▸ Directions
Find the lines in the records below that contain "computer", and report each of them.

Dataset entries:
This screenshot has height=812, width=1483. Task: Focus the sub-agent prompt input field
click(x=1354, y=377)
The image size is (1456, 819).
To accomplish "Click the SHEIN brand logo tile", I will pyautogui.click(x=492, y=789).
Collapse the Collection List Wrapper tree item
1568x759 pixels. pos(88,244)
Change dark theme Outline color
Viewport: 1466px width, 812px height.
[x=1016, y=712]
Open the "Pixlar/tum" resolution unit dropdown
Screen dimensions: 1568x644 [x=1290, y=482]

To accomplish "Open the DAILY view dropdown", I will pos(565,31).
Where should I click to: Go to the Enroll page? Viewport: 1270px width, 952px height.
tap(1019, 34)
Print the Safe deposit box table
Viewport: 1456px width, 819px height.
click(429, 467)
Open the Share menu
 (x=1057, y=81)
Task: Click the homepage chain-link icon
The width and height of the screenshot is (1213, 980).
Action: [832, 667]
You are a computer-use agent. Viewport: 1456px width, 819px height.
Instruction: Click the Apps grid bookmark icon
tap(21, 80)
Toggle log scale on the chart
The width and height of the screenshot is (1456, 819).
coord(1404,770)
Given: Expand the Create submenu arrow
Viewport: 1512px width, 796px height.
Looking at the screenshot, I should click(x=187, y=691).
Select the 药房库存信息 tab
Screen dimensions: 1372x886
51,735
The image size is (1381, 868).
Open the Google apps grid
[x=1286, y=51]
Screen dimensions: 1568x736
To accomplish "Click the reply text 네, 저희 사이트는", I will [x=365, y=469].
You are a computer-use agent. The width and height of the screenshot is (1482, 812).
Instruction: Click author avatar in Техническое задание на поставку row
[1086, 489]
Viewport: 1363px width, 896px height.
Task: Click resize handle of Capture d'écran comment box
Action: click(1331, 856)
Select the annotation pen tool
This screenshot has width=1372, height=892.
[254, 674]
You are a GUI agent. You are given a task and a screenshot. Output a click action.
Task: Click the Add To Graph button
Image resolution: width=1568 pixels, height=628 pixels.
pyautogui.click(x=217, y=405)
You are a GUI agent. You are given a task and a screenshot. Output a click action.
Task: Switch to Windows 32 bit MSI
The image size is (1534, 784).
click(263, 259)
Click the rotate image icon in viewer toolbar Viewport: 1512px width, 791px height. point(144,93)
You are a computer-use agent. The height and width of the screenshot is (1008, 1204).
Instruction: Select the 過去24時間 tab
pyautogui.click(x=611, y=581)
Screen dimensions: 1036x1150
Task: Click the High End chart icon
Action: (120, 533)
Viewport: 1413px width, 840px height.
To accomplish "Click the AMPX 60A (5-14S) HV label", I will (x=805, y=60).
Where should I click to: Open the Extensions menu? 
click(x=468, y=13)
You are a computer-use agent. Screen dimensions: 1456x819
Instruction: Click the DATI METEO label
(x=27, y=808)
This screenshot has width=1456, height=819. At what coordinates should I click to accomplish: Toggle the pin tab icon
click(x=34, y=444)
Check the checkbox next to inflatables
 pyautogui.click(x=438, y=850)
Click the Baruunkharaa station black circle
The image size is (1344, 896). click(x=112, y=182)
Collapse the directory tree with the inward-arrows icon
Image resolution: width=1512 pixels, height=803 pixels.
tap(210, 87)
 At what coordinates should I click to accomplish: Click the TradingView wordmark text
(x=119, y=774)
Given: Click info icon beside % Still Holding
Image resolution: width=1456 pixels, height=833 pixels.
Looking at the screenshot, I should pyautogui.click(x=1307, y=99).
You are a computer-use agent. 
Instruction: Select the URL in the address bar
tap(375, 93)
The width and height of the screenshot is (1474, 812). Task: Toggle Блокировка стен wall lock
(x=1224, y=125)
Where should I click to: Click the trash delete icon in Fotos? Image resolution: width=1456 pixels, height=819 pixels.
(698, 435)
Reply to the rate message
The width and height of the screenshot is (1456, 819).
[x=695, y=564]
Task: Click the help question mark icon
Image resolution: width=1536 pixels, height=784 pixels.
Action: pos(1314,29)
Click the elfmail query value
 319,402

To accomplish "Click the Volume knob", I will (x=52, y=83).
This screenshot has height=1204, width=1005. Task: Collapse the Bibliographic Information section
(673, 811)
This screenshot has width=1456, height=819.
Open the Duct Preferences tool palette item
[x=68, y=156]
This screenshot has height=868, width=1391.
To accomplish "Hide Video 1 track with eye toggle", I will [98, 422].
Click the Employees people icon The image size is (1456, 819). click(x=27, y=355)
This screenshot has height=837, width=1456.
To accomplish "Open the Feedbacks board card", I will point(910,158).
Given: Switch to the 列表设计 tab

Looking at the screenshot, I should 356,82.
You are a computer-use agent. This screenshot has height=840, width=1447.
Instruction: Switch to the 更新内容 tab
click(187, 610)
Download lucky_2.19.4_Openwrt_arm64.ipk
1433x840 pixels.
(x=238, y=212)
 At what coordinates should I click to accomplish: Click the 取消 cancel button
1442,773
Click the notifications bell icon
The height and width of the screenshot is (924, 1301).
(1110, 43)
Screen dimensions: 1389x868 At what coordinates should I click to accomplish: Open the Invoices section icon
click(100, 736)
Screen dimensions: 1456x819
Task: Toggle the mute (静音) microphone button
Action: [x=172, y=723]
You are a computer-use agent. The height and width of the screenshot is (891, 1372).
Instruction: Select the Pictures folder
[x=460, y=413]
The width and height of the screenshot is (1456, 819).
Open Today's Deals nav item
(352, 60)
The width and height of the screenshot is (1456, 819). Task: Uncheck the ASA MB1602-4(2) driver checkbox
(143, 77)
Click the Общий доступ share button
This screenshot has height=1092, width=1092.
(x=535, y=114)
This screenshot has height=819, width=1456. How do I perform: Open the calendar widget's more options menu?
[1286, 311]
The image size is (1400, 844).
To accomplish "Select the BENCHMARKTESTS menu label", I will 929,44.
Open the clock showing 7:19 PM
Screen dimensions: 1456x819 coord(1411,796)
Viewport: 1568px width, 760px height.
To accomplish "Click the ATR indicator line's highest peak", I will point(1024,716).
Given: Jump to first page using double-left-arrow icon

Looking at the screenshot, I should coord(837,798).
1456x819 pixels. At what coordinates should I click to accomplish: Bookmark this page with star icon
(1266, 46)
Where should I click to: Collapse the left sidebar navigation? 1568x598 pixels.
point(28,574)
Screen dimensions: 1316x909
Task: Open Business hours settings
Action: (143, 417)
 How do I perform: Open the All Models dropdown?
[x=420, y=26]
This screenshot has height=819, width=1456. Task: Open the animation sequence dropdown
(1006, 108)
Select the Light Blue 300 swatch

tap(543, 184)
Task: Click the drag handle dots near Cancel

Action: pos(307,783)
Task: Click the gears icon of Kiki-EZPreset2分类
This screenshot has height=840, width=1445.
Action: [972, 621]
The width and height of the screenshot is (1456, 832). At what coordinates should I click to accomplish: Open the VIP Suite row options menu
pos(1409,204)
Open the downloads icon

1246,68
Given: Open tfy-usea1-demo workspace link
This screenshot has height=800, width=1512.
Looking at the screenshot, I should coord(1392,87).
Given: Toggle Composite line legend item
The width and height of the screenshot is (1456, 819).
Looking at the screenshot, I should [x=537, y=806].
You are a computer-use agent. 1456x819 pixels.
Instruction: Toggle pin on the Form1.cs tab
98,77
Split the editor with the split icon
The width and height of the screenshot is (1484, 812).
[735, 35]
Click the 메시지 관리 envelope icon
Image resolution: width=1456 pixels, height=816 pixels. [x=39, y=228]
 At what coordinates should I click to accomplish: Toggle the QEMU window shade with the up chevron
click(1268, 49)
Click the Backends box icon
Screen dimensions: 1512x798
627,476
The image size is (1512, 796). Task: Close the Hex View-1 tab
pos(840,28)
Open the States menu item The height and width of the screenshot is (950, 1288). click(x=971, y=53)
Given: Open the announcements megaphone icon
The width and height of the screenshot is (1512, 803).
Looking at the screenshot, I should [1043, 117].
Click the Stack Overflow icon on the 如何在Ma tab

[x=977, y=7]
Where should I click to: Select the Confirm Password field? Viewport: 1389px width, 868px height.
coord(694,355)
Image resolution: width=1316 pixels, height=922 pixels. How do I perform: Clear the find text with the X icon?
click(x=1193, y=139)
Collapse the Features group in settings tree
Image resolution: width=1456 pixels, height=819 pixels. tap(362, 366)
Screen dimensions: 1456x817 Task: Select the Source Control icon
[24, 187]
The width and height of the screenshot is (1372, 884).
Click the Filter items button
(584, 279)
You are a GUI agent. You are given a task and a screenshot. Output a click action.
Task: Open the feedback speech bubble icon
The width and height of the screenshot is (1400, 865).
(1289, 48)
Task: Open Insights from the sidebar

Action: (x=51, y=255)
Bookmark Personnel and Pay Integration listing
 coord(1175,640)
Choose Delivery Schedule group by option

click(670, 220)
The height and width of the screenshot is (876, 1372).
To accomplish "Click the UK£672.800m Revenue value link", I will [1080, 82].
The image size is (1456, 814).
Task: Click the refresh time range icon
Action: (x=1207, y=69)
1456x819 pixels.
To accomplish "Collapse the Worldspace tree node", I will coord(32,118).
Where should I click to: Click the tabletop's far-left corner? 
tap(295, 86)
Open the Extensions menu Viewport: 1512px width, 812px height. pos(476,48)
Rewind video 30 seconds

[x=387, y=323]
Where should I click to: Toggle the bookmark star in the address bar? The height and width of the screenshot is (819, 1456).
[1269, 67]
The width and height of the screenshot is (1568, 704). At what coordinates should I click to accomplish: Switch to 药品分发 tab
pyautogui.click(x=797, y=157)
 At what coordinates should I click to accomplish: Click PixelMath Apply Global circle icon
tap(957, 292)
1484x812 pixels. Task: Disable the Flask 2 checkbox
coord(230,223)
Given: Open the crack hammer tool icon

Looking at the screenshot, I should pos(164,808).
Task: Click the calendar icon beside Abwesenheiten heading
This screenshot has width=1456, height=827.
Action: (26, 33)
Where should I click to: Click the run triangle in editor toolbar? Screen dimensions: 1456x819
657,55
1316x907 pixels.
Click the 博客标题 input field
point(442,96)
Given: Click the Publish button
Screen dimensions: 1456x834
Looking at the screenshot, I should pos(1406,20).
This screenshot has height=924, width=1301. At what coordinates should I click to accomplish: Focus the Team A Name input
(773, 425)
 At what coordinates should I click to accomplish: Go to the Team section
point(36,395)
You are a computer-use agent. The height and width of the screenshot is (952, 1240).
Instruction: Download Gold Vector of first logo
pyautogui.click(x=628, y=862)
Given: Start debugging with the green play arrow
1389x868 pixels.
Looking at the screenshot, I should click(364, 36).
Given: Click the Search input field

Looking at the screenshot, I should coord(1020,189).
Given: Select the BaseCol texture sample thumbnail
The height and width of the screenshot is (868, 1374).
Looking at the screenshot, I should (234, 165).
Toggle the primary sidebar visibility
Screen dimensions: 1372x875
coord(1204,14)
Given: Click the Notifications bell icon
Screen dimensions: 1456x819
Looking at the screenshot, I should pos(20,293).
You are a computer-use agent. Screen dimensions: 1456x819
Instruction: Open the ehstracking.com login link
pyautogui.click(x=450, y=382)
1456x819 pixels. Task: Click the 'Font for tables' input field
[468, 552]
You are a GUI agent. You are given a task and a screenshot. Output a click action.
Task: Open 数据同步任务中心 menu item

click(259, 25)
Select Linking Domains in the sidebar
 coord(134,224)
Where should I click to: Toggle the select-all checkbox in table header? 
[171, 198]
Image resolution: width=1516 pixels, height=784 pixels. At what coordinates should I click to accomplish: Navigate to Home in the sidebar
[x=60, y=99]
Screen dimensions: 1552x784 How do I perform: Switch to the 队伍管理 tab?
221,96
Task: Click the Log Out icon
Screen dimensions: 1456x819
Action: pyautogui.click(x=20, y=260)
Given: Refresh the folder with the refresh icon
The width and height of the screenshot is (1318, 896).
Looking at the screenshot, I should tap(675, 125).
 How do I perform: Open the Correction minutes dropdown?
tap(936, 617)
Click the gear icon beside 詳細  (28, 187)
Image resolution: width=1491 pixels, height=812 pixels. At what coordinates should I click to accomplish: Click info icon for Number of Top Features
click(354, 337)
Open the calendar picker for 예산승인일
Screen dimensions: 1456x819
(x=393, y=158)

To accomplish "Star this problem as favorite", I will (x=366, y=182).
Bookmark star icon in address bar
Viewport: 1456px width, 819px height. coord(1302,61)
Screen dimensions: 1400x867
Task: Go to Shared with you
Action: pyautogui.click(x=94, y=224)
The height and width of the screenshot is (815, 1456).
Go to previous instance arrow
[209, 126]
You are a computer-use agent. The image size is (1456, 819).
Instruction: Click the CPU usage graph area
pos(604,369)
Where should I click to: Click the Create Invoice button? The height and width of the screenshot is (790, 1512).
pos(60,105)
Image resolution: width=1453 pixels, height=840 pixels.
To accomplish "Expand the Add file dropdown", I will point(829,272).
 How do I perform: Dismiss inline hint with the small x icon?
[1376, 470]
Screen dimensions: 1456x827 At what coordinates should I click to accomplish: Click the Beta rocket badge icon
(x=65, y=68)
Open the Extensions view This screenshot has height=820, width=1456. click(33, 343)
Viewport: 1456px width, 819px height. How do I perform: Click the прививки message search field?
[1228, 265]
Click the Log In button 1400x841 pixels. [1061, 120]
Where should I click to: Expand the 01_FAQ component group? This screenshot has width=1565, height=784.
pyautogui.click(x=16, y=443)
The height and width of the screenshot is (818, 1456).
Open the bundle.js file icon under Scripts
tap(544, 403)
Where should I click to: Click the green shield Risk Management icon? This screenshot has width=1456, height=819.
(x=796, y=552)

▸ Output below
You are a computer-use agent. Viewport: 1456px width, 819px height.
You are a computer-use agent. The width and height of the screenshot is (1482, 812).
You are a computer-use agent. The height and width of the screenshot is (1008, 1204).
You are a computer-use agent. Screen dimensions: 1456x819
You are a computer-use agent. 
You are a computer-use agent. This screenshot has height=840, width=1447.
You are a computer-use agent. The height and width of the screenshot is (891, 1372).
You are a computer-use agent. 1456x819 pixels.
You are a computer-use agent. The height and width of the screenshot is (952, 1240).
You are a computer-use agent. Screen dimensions: 1456x819
You are a computer-use agent. The image size is (1456, 819).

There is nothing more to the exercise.